J.M. Synge, visiting the Aran Islands at the turn of the twentieth century, had “seen nothing so desolate” before. Such remoteness lends itself to sadness and, in The Aran Islands (1907), Synge recounts speaking with an old man who told him “how one of his children had been taken by the fairies” along with stories of assault and drowning on Inishmaan which inspired his Playboy of the Western World and Riders to the Sea. Although the Aran Islands of the 21st century have become a different place to where Synge stayed, visiting in 2019 felt like a journey back in time. The only other passenger to step off the Doolin Express at Inis Meáin (Inishmaan) was a caricature islander with wind-blown grey hair escaping the sides of a lightly salted beanie hat. Most backpackers and families stayed on the boat ready to flood the bigger Inis Mór in search of bike rentals, horse and carriages or ice-cream. Free from public transport and tourist attractions, the middle island is a place of the past. It is easy to imagine Inis Meáin’s one post office and shop functioning as the hub of village gossip – a modern version of Mrs.

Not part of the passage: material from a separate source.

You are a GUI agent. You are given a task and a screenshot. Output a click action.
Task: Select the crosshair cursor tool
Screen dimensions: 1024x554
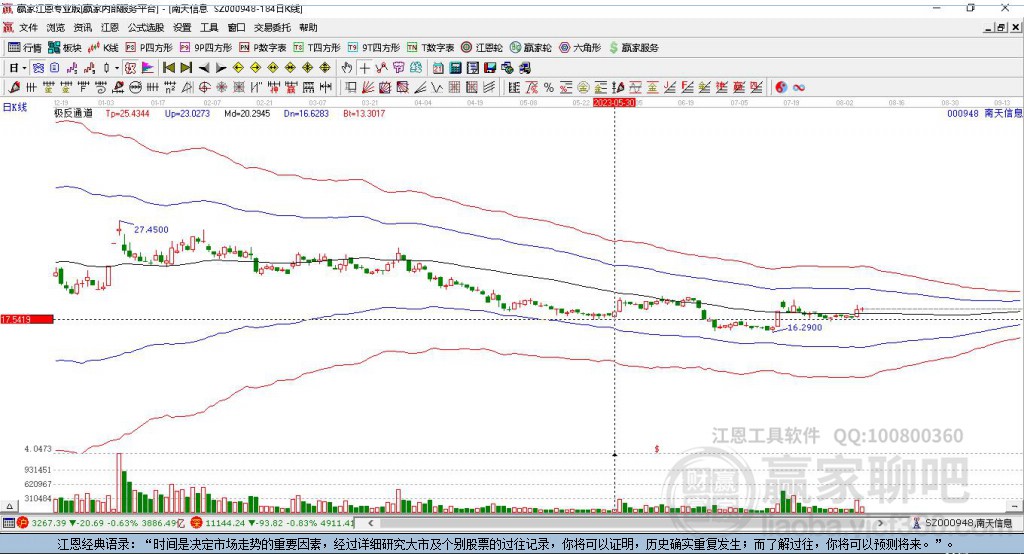[x=364, y=68]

O’Riordan’s post office where she grills Pádraic for news and opens Siobhán’s letter. Several villagers were speaking in Gaelic when we came in, switching to English to ask us about our lives and travels before pointing us up the hill to ‘Café Baile’, a garden patio where a woman brought us homemade soup and soda bread from her kitchen. This taste of a simple life seemed desirable to us, soaking up May’s few rays of sun and looking back at the Cliffs of Moher while we refuelled. Not so easy in winter though, our host assured us. Or for her teenage children who get the boat to school on the mainland each day. The island has no bank, a primary school, a church, one pub – hardly more than Inisherin in 1923. Back in Co. Clare that evening, we had Cristy Moore’s ‘Lisdoonvarna’ cranked up high while driving through the song’s namesake town. 

“I like to hit Lisdoon,

In around Friday afternoon

Ramble in for a pint of stout 

And you’d never know who’d be hanging about!”

Nothing could be further from the darkened windows of the pub we’d just seen on Inis Meáin, or from Inisherin’s J.J. Devine Public House where it is always certain who will be ‘hanging about’. Jonjo’s shock to see Pádraic arrive at the pub without his drinking partner Colm marks the start of the rift between the friends who normally arrive together like clockwork at 2pm. Pádraic remains unable to accept Colm’s rejection: “It takes two to tango,” he whimpers. Dancing through life is no mean feat on Inisherin and McDonagh shows us that without a partner the dance becomes a dirge.